_Tareas_
1. Indica si cada afirmación coincide con el texto sobre la diversidad en EEUU que aparece abajo y responde sí o no, citando literalmente las palabras del texto que lo deciden. (a) EEUU integra la diversidad mejor que cualquier nación europea o asiática. (b) Celebrar las diferencias es un buen fundamento para la política democrática. (c) EEUU logra incorporar la diversidad de manera perfecta.
2. Según el texto sobre la diversidad en EEUU que aparece abajo, ¿cuál ha sido la respuesta liberal estándar durante casi una generación?
3. Prosigue el texto sobre la diversidad en EEUU que aparece abajo a partir de su última oración.

_Texto citado_
Mark Lilla – 18 Nov. 2016
Es una
obviedad que EEUU se ha convertido en un país más diverso. Es también
una cosa hermosa de ver. Los visitantes de otros países, especialmente aquellos
que tienen problemas para incorporar diferentes grupos étnicos y religiones, se
asombran de que consigamos hacerlo. No perfectamente, por supuesto, pero actualmente
ciertamente mejor que cualquier nación europea o asiática. Es una historia de
éxito extraordinaria.
Pero
¿cómo debe moldear esta diversidad nuestra política? La respuesta liberal
estándar durante casi una generación ha sido que debemos tomar conciencia y
"celebrar" nuestras diferencias. Lo cual es un espléndido principio
de pedagogía moral, pero desastroso como fundamento de la política democrática
en nuestra ideologizada era. En los últimos años, el liberalismo estadounidense
ha caído en una especie de pánico moral acerca de la identidad racial, de
género y sexual que ha distorsionado el mensaje del liberalismo y le ha
impedido convertirse en una fuerza unificadora capaz de gobernar.

_Datos proporcionados_
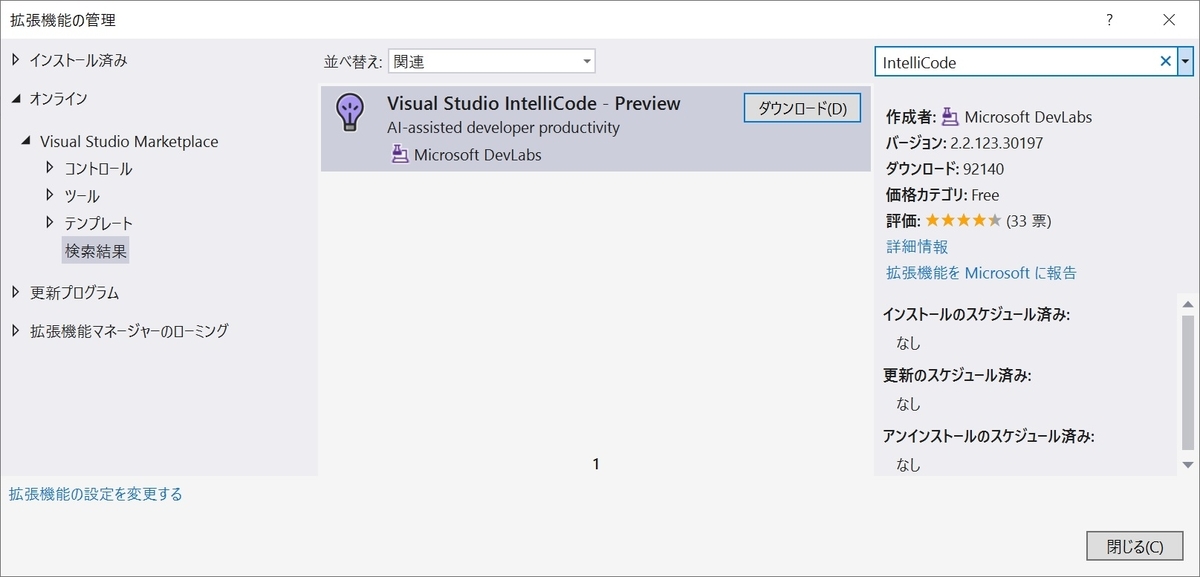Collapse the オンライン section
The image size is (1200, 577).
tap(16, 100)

---

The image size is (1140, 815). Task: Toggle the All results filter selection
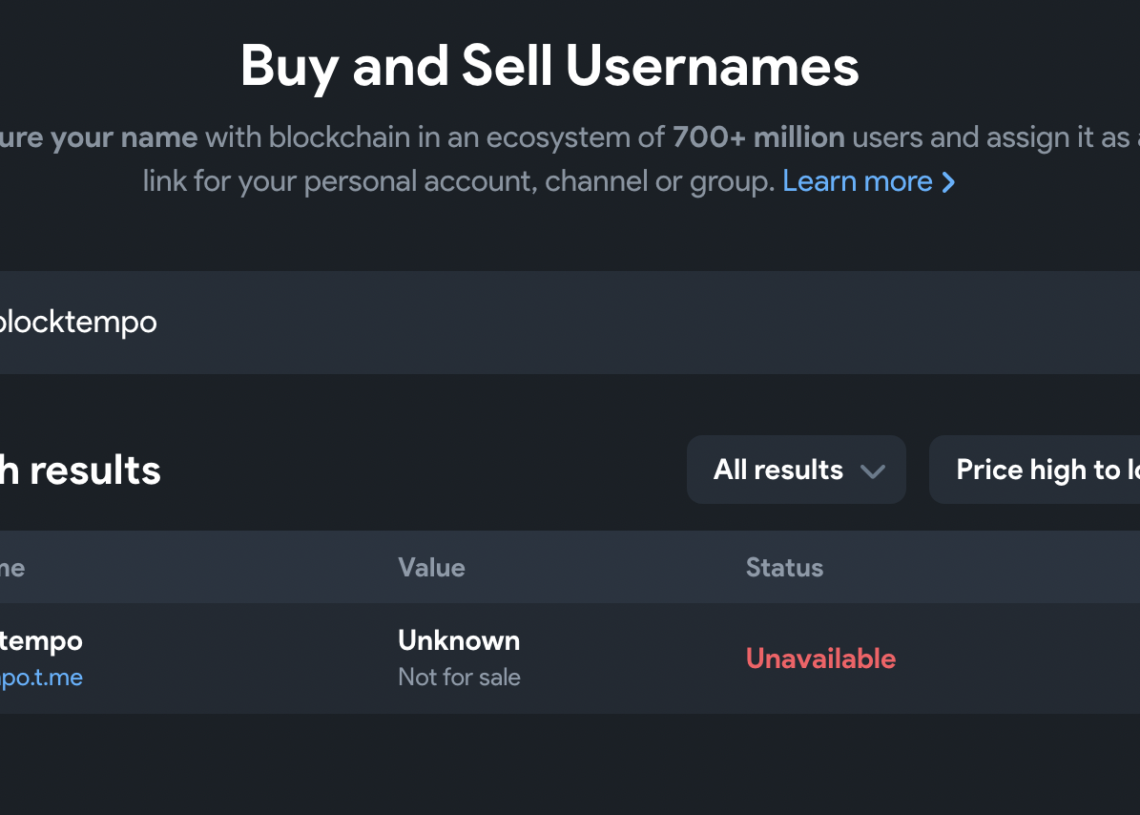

...

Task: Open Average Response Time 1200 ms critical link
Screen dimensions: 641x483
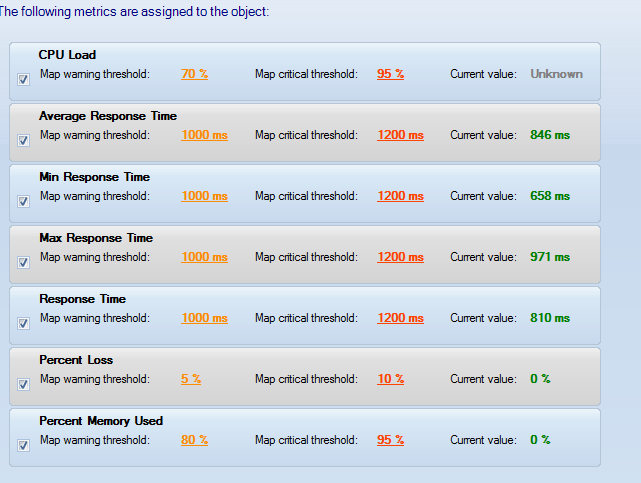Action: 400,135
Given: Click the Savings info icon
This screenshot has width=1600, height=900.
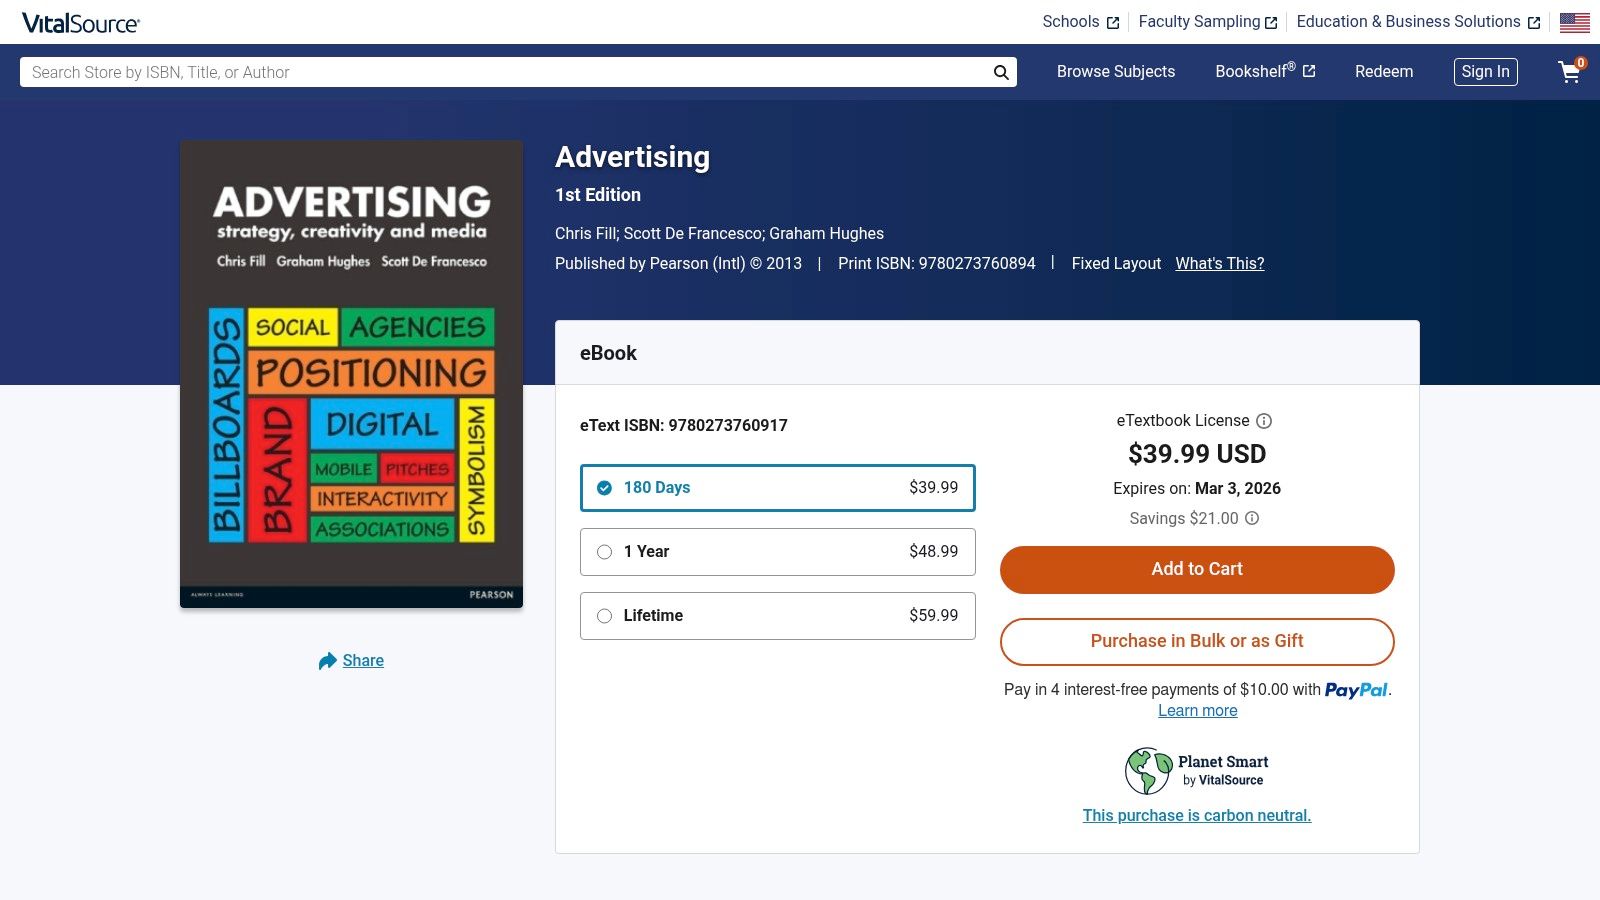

_Respuestas por tarea_
1.
(a) Sí: "ciertamente mejor que cualquier nación europea o asiática".
(b) No: "pero desastroso como fundamento de la política democrática".
(c) No: "No perfectamente, por supuesto".

2. Que debemos tomar conciencia y "celebrar" nuestras diferencias.

3.
Una de
las muchas lecciones de la reciente campaña presidencial y su repugnante resultado
es que se debe poner fin a la era del liberalismo identitario. Hillary Clinton
estaba en su mejor y más estimulante momento cuando habló sobre los intereses
estadounidenses en los asuntos mundiales y cómo se relacionan con nuestra
comprensión de la democracia. Pero cuando se trataba de la vida en casa, tendía
a lo largo de la campaña a perder esa gran visión y se deslizaba en la retórica
de la diversidad, apelando explícitamente a los votantes afroamericanos,
latinos, L.G.B.T. Y las mujeres en cada acto. Este fue un error estratégico. Si
va a mencionar grupos en América, es mejor mencionarlos a todos. Si no lo hace,
aquellos que no sean nombrados lo notarán y se sentirán excluidos. Y eso fue
exactamente lo que sucedió, como muestran los datos, con la clase obrera blanca
y los que tienen fuertes convicciones religiosas. Dos tercios de los votantes
blancos sin títulos universitarios votaron por Donald Trump, al igual que más
del 80 por ciento de los evangélicos blancos.
La
energía moral en torno a la identidad tiene, por supuesto, muchos efectos
buenos. La 'discriminación positiva’ ha reformado y mejorado la vida empresarial. Black Lives
Matter ha apelado a cada estadounidense con conciencia. Los esfuerzos de
Hollywood para normalizar la homosexualidad en nuestra cultura popular ayudaron
a normalizarla en las familias americanas y en la vida pública.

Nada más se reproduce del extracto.